A substantial civil society coalition opposed Medupi, and the World Bank’s own inspection panel slated the loan. Yet when announcing Kim’s visit last week, the World Bank claimed that it “helps bring badly needed electricity to homes”.
In reality, the 130 per cent Eskom price increase from 2008-12 to pay for Medupi was borne not by the largest electricity consumer, BHP Billiton (which still gets the world’s cheapest power thanks to a 40-year apartheid-era deal), but by ordinary poor people. Power disconnections are now a leading cause of the surge in community protests, already at among the highest levels in the world.
The World Bank’s accompanying renewable energy credit to Medupi was a "fig leaf", confessed Tufts University Professor William Moomaw, a consultant to the Medupi loan.
And although according to the same bank announcement, “The World Bank Group’s program in South Africa is still in early stages”, the relationship began in 1951, with huge loans to Eskom to supply white households while blacks got no electricity until the 1980s, thanks to prevailing apartheid restrictions.
Kim is an optimist, pronouncing “Africa is truly taking off” on the eve of his departure this week. But his own institution’s 2011 book, The Changing Wealth of Nations, measured capital not just in financial terms but also with respect to the minerals beneath the soil, to capture the genuine "wealth of nations" in Africa.

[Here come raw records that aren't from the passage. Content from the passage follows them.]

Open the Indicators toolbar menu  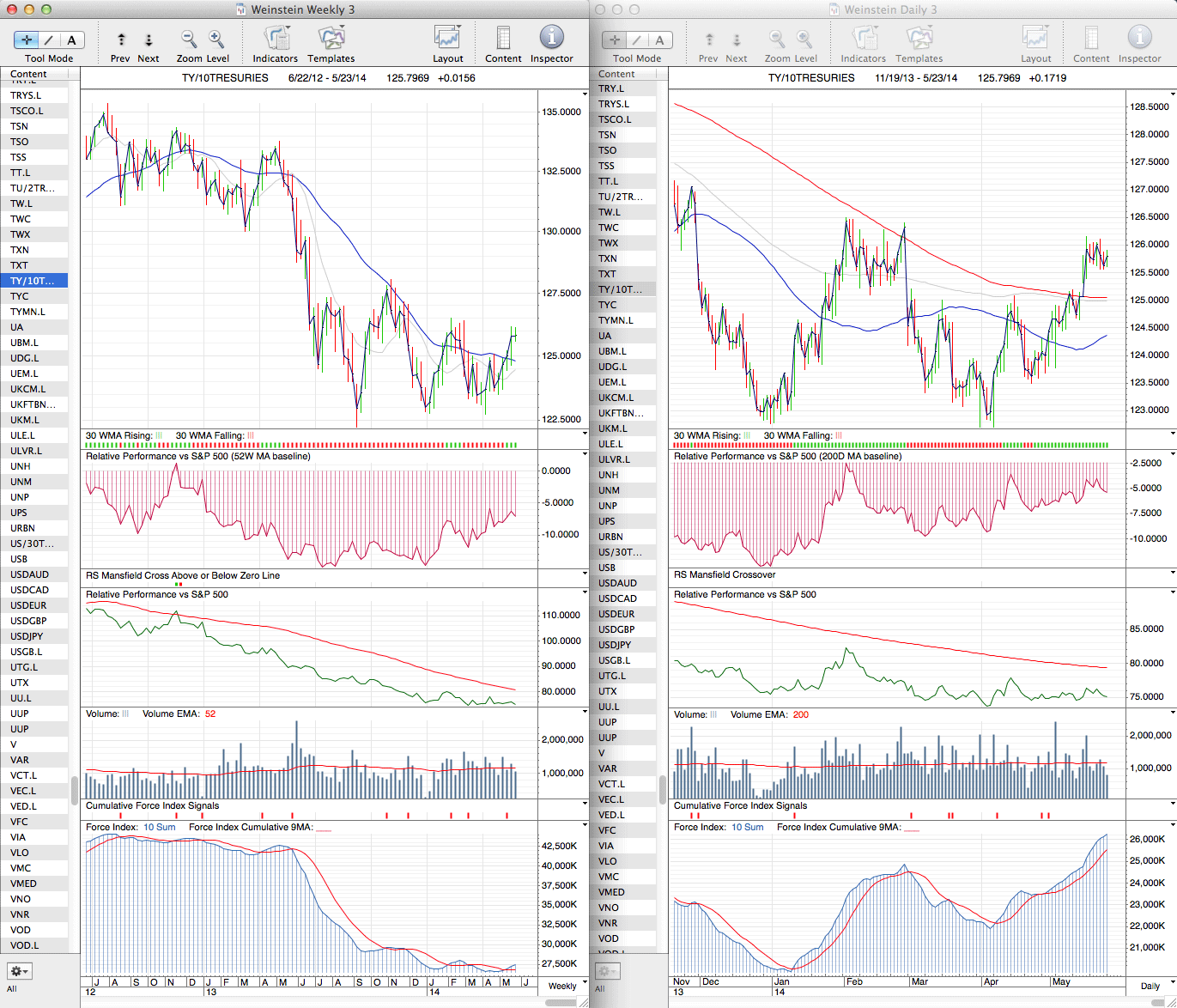[x=276, y=39]
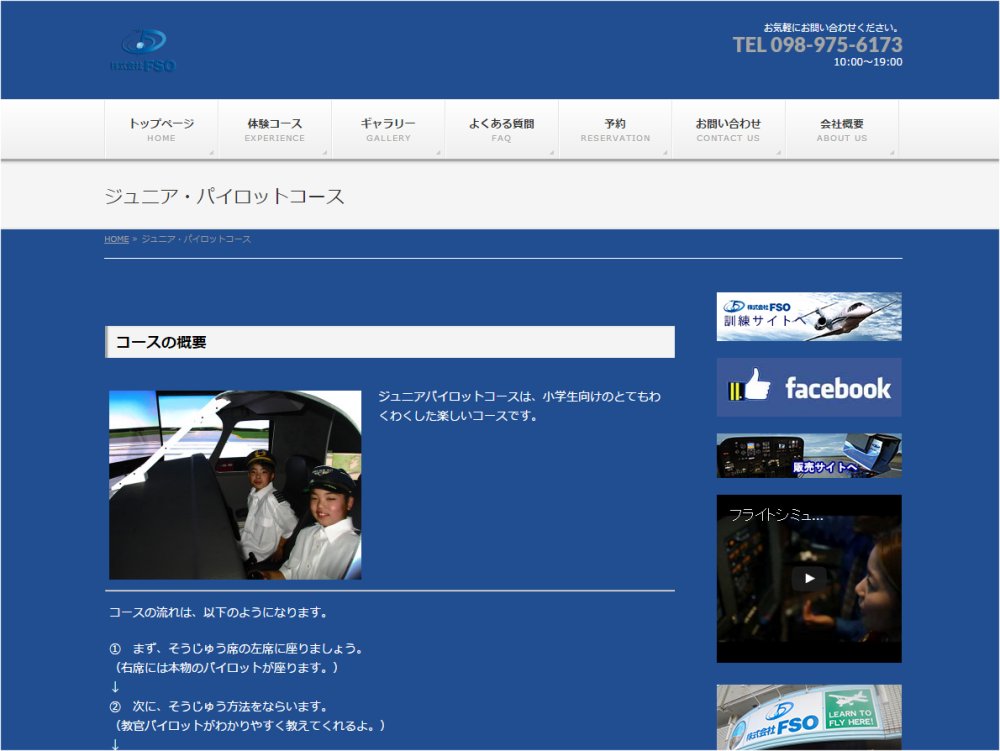Click the ジュニア・パイロットコース page title

(x=225, y=196)
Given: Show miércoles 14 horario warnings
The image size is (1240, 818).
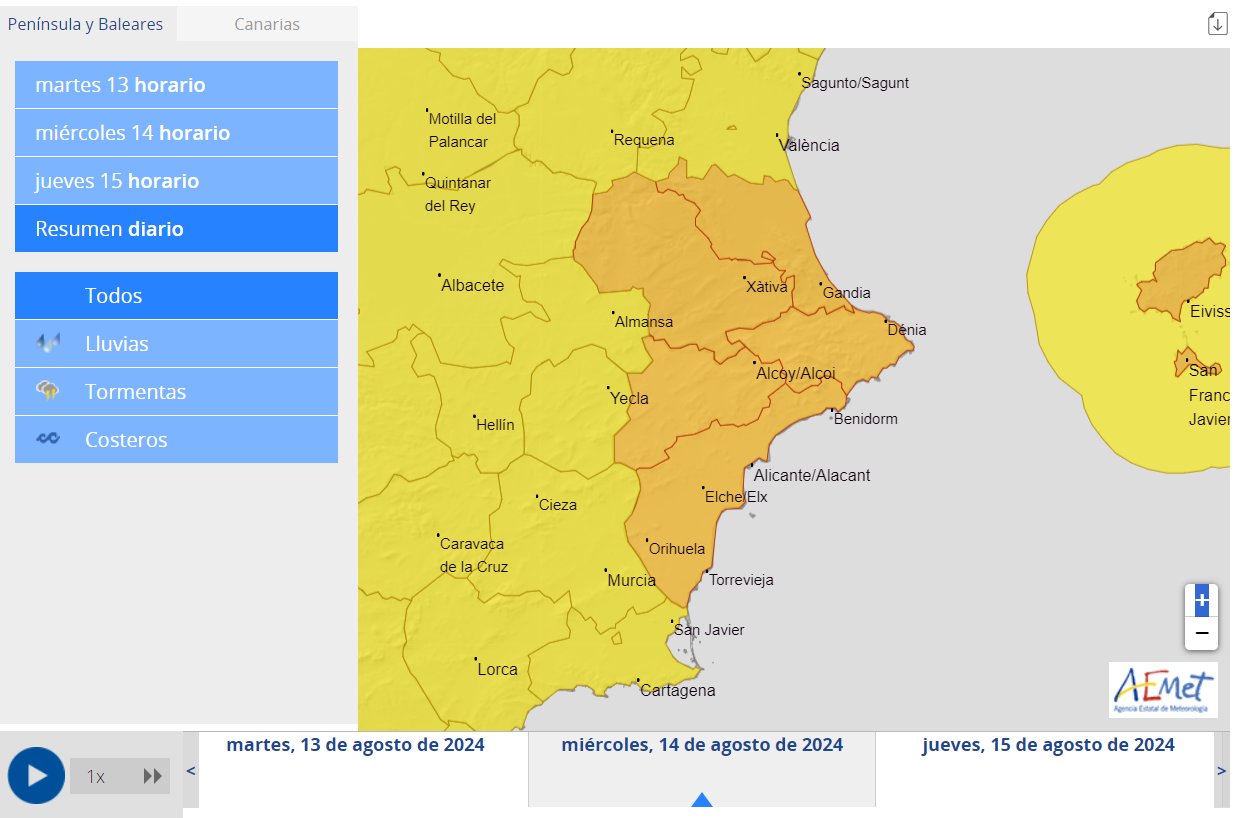Looking at the screenshot, I should click(x=176, y=133).
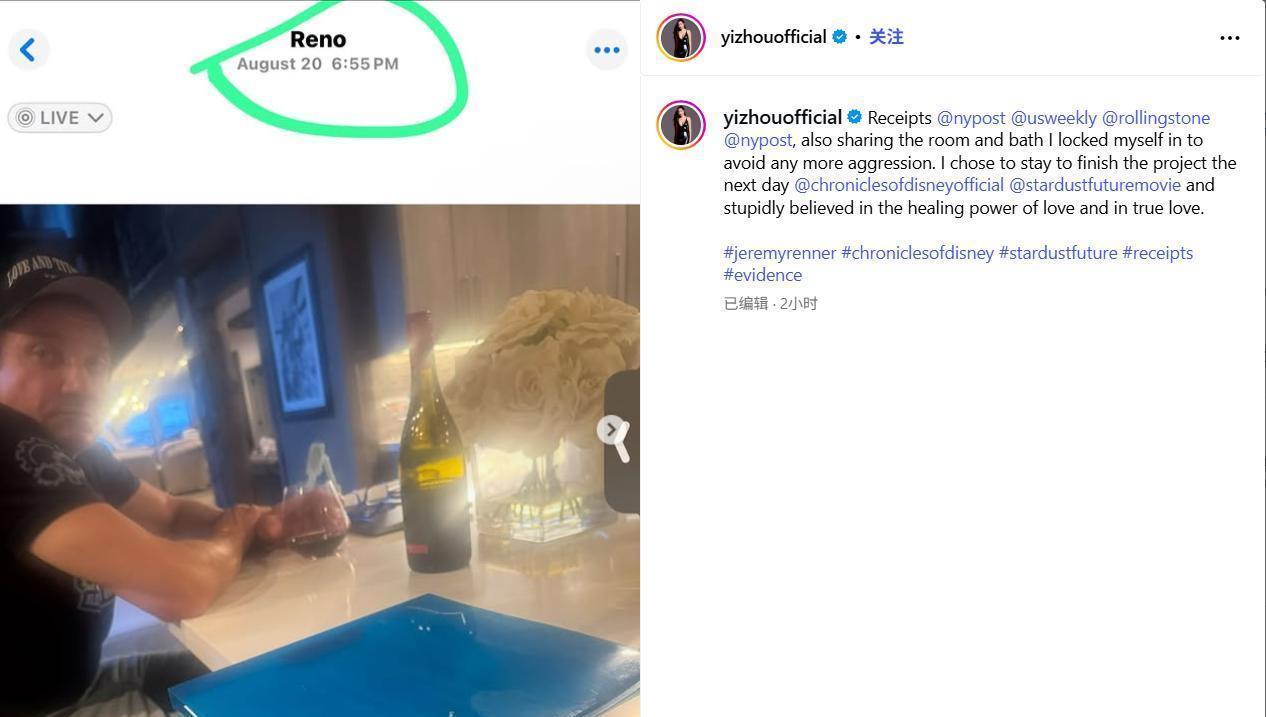
Task: Open yizhouofficial profile picture in header
Action: (x=681, y=38)
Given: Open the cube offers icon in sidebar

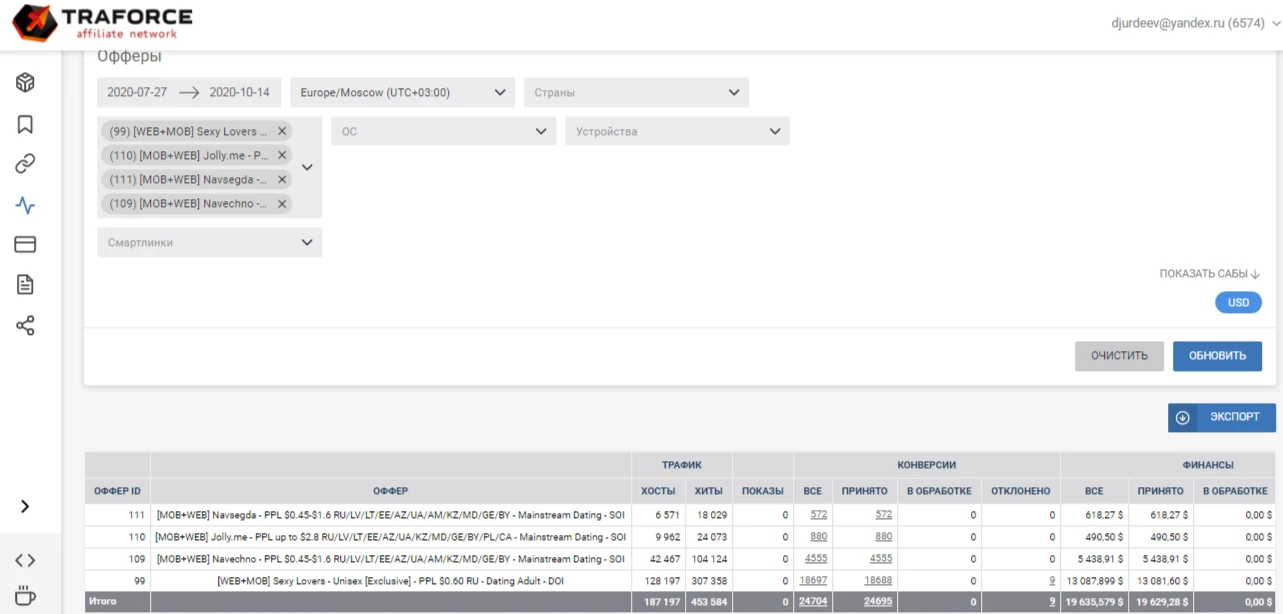Looking at the screenshot, I should tap(25, 83).
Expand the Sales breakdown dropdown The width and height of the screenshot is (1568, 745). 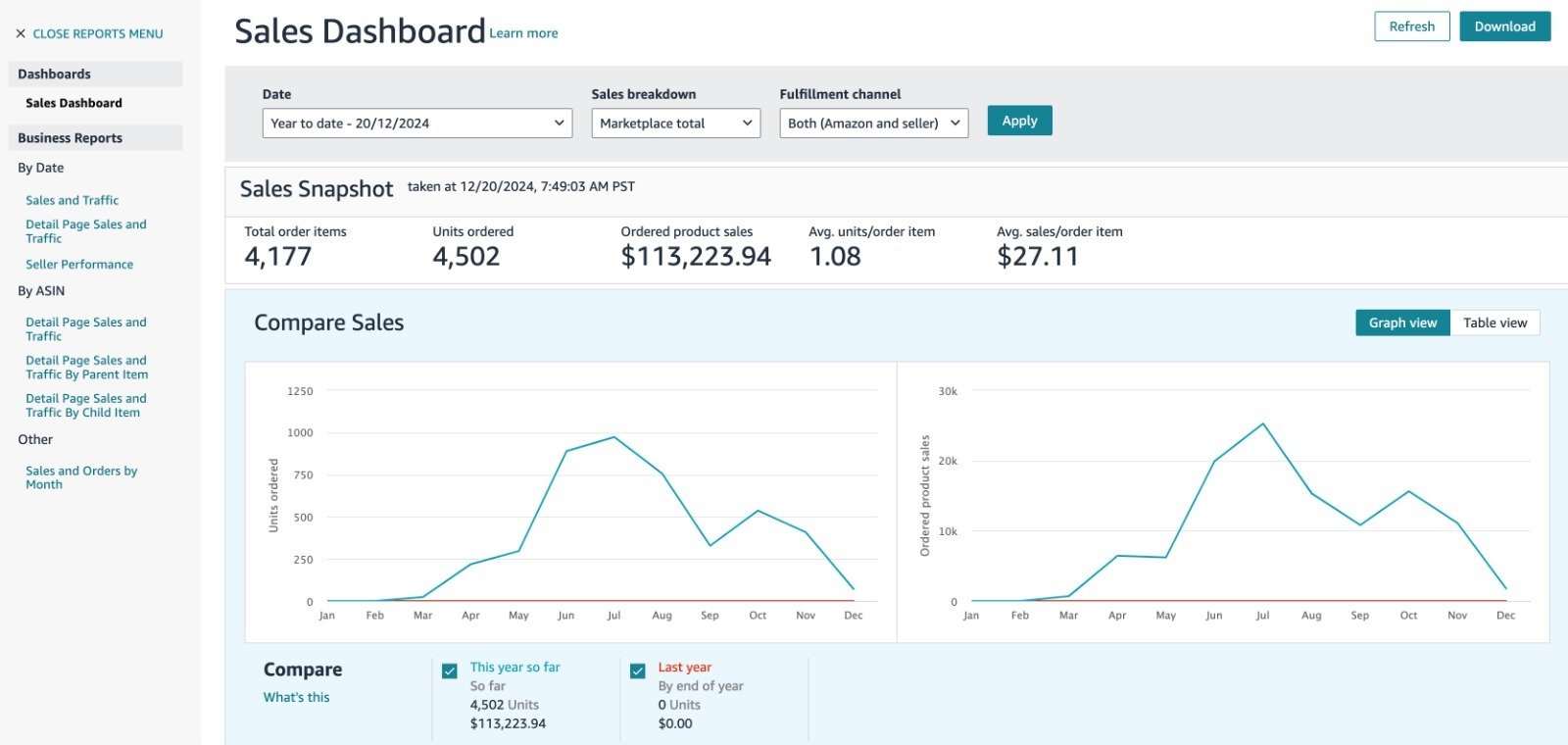click(x=675, y=124)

In the process, the continent’s "adjusted net savings" was calculated at negative 7 per cent per year mainly due to non-renewable resource extraction: “Africa is consuming more than its current net income. It can only do this by liquidating its [natural] capital, which will leave its citizens poorer and with less capacity to generate income in the years to come.”
Herein Kim’s critical problem: extractive industries promoted by the World Bank are creating resource curses in Marikana, Medupi and everywhere. The day after the Marikana massacre, the Washington-based Center for International Environmental Law called on Kim to revisit his stake in Lonmin and reconsider the extractives sector.
If after this week’s trip, Kim decides to leave the toxic culture of South Africa’s minerals-energy complex unchanged, it will be yet another case of "dying for growth": profits for multinational capital at the expense of people and planet.
[Patrick Bond teaches development studies at the University of KwaZulu-Natal in Durban, where he directs the Centre for Civil Society.]